Roberto Zorzi è passato alla storia delle indagini sulla destra eversiva degli anni ’70 quale giovanissimo militante di Ordine Nuovo veronese. Dagli atti dell’inchiesta bresciana, che lo vuole tra gli esecutori materiali della strage, emerge la sua vicinanza a Marcello Soffiati, estremista veronese indicato dalle sentenze quale pony express della bomba partita da Venezia e «messa in sicurezza» da Carlo Digilio in un appartamento di via Stella (sempre a Verona) poche ore prima di esplodere, e a tutto quel mondo della destra estrema veronese che con i camerati bresciani aveva solidi legami.

L’indagine bresciana sul suo conto dice della sua presenza a Brescia, in compagnia di Silvio Ferrari, la notte in cui il giovane bresciano perse la vita saltando in aria con la sua vespa in piazza Mercato.

Roberto Zorzi in una foto degli Anni '70 - © www.giornaledibrescia.it
Roberto Zorzi in una foto degli Anni '70 - © www.giornaledibrescia.it

Gli inquirenti hanno modo di ritenere che Roberto Zorzi in quelle stesse ore del 19 maggio, inoltre, avesse messo le mani sulla bomba destinata alla discoteca Blue Note in città.

Zorzi – per l’accusa - era inoltre tra coloro che il 21 maggio, 48 ore dopo la sua morte, partecipò ai funerali di Silvio Ferrari, portando con sé un cuscino di fiori che riproduceva l’ascia bipenne di Ordine Nuovo. Secondo quanto ricostruito dalla Procura, in quelle ore, l’allora ventenne riuscì a sfuggire agli arresti scattati in seguito ai tafferugli che si scatenarono dopo i funerali, per poi essere fermato e segnalato dai carabinieri qualche ora dopo la strage di piazza della Loggia. 

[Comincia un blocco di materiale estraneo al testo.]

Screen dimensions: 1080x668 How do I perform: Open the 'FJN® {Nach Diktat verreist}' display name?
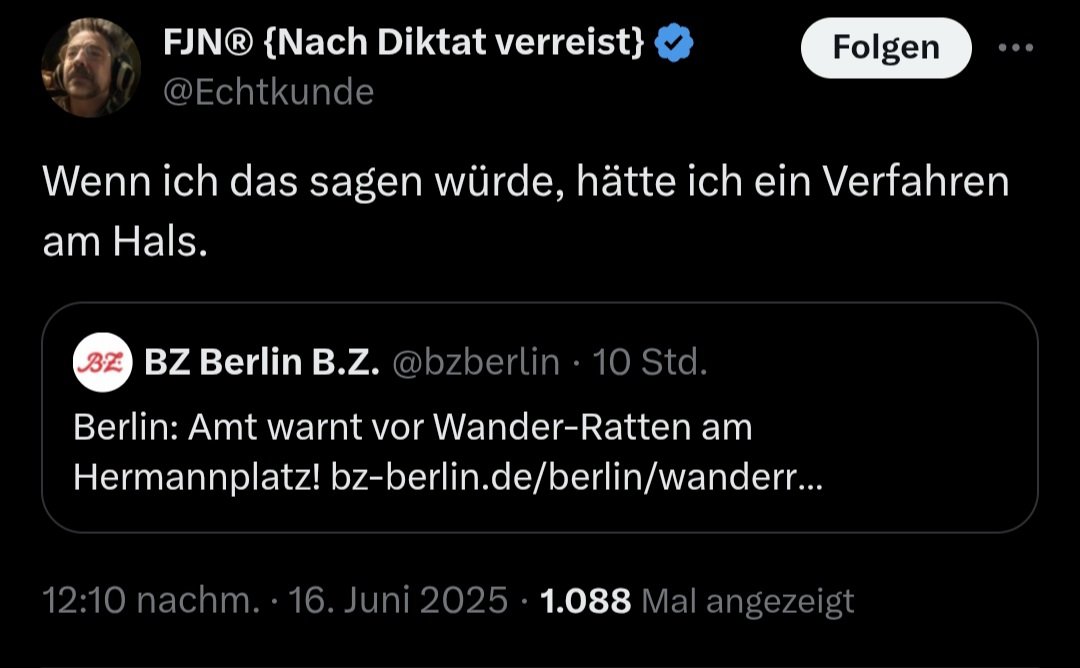(404, 45)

Di un Roberto Z., sull’edizione preparata il 29 maggio ed in edicola il 30, si occupò anche il Corriere della Sera. Il giornalista Giorgio Zicari, penna ben informata anche per una cerca vicinanza con i servizi segreti del Sid, scrisse che le indagini sull’attentato di Brescia avevano preso una direzione precisa: avevano puntato i giovani veronesi presenti a Brescia al funerale di Silvio Ferrari, tra i quali ci sarebbe stato appunto anche Roberto Z.

La pista veronese

Per la procura bresciana è singolare il fatto che di quella pista poi non se ne seppe più niente, quasi che qualcuno dall’alto avesse deciso di insabbiarla prima che diventasse troppo tardi; così come è anomalo che di Roberto Zorzi, nonostante le sue contiguità con la destra eversiva, non ci sia mai stato (o forse sia stato cancellato) il fascicolo personale.

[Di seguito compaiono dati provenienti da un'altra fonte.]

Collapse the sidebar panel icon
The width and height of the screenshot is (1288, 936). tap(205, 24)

Sul suo conto, inoltre, gli inquirenti hanno raccolto altre informazioni che ritengono di interesse. Una fonte riferisce che insieme a Marco Toffaloni e a Silvio Ferrari, ma anche a Francesco Delfino, frequentasse la caserma dei Carabinieri di Parona, in provincia di Verona, passata alla storia della strategia della tensione quale luogo nel quale si sarebbero ordite trame nere e gli aneliti dei giovani camerati avrebbero incontrato il fabbisogno di manovalanza stragista dei capi dell’estremismo di destra.

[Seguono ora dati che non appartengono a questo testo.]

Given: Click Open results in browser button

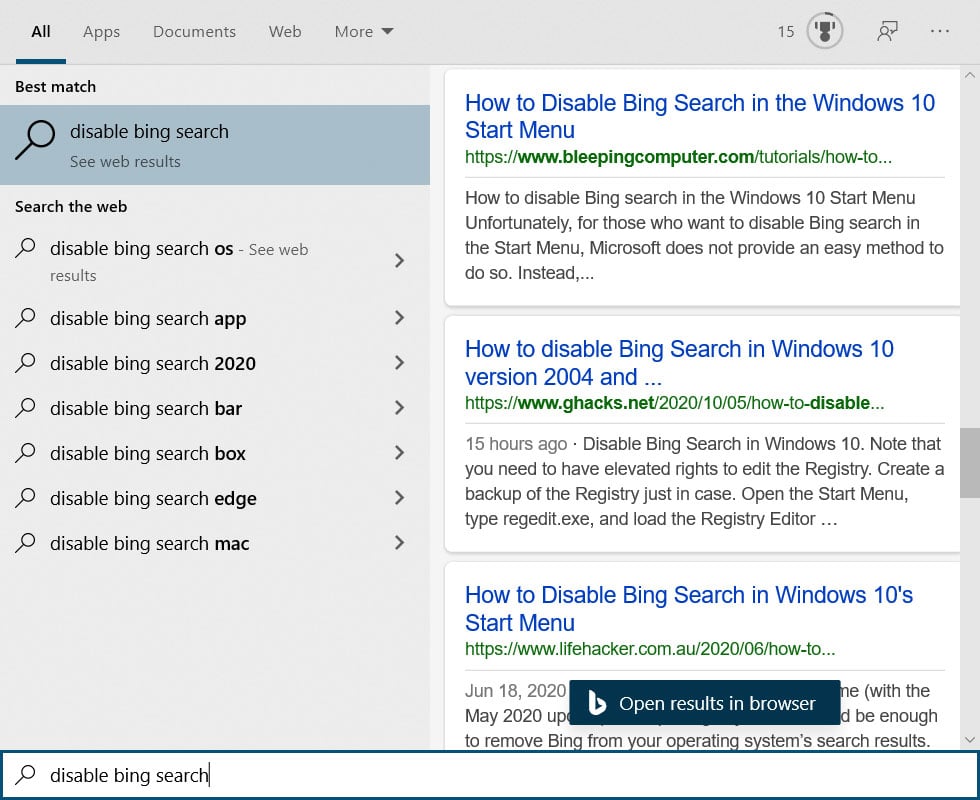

Tra gli elementi che inducono gli inquirenti a ritenere Roberto Zorzi responsabile del concorso nella strage di piazza della Loggia c’è inoltre una testimonianza de relato tanto evocativa, quanto da riscontrare. Un testimone racconto che un camerata gli riferì di aver avuto dallo stesso Zorzi la confidenza che «a fare il botto» in piazza Loggia fosse stato lui in persona.
Oggi il 69enne veronese, difeso da due avvocati veronesi, vive nel profondo ovest degli Stati Uniti: alleva cani doberman nello stato di Washington. L’allevamento, come a consolidare il suo credo, si chiama «Del Littorio».

In aula

Difficilmente Zorzi sarà in aula per l’udienza preliminare che inizia con le questioni preliminari e le costituzioni di parte civile. Di sicuro ci saranno i pm e le parti civili. Chiederanno di costituirsi i famigliari delle vittime, il Comune e la Provincia di Brescia, e i sindacati che organizzarono la manifestazione antifascista funestata dalla bomba. Resta da capire se si costituirà, come accaduto negli altri processi, anche la presidenza del Consiglio dei ministri.